I have a Java 21 app where I want to determine if a string has an emoji. I am using the newly created Emoji API from Java 21 but every time I have an input String containing a number like "123" Character::isEmoji() returns true. I have been using this as a resource: https://inside.java/2023/11/20/sip089/
This is the code I have been using:
private boolean containsEmoji(String s) {
return s.codePoints().anyMatch(Character::isEmoji);
}
For example:
System.out.println(
"123".codePoints().anyMatch( Character :: isEmoji )
);
true
And also:
private boolean containsEmoji(String s) {
for(int i = 0; i < s.length(); i++) {
int codePoint = s.codePointAt(i);
if (Character.isEmoji(codePoint)) {
return true;
}
}
return false;
}
Yes, digits 0-9 in the Basic Latin (US-ASCII) block of Unicode are considered to be Emoji, for reasons that escape me.
Follow the trail of documentation:
Character.isEmoji
… lists:
0030..0039 ; Emoji # E0.0 [10] (0️..9️) digit zero..digit nine
Section 1.5.2 Versioning of the Unicode page explains comment E0.0
as:
This label is used for special characters, including:
• Most emoji component characters, regardless of when they were first encoded.

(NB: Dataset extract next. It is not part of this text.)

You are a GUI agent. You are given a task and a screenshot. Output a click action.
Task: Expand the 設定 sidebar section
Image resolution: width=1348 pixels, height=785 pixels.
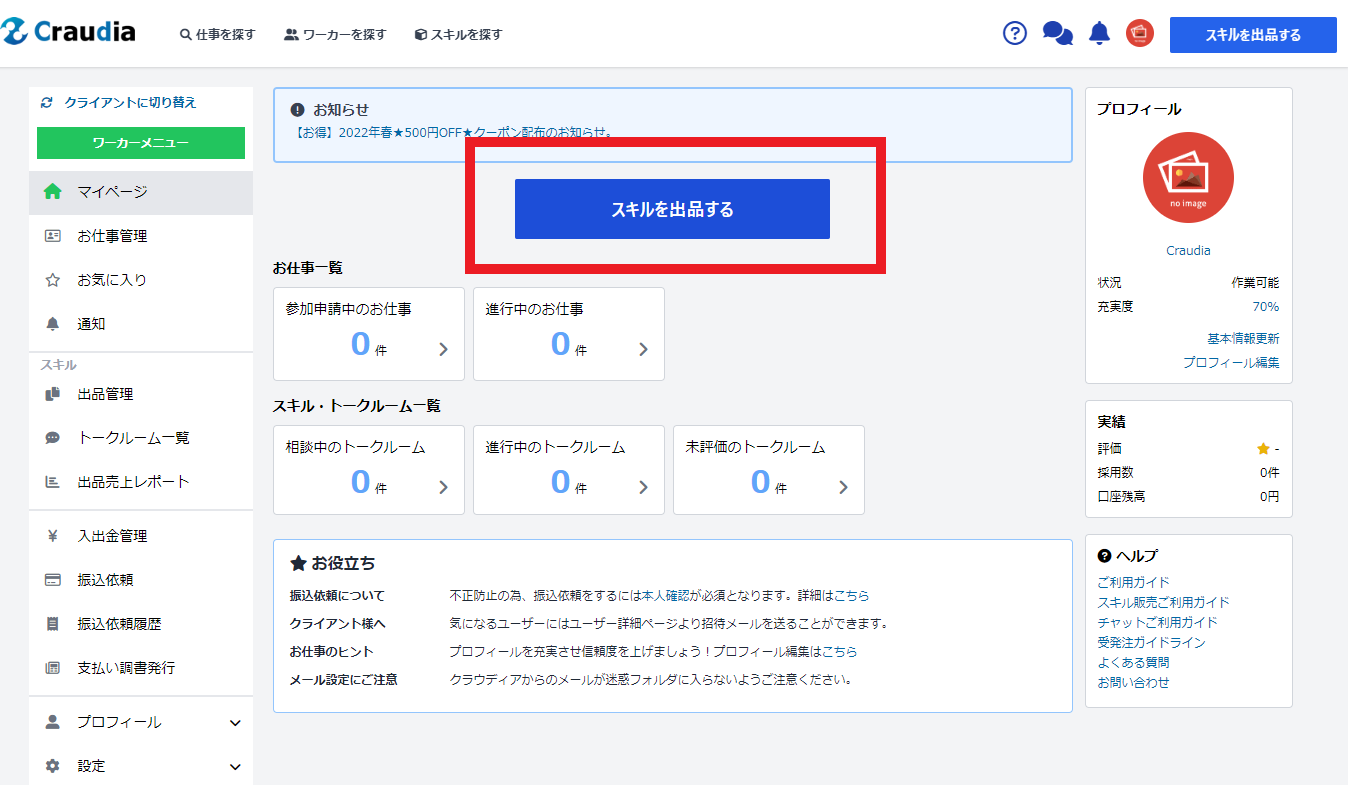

• Other non-emoji characters in the data files.
… which confounds me.
But it seems to me that Character.isEmoji
reporting plain digits as being emoji is a feature, not a bug.
Charater.isEmojiPresentation
To determine if a character is what we more commonly think of as an emoji, use another method on Character
class: Charater.isEmojiPresentation
. That method returns false
for the code points of the Basic Latin digits.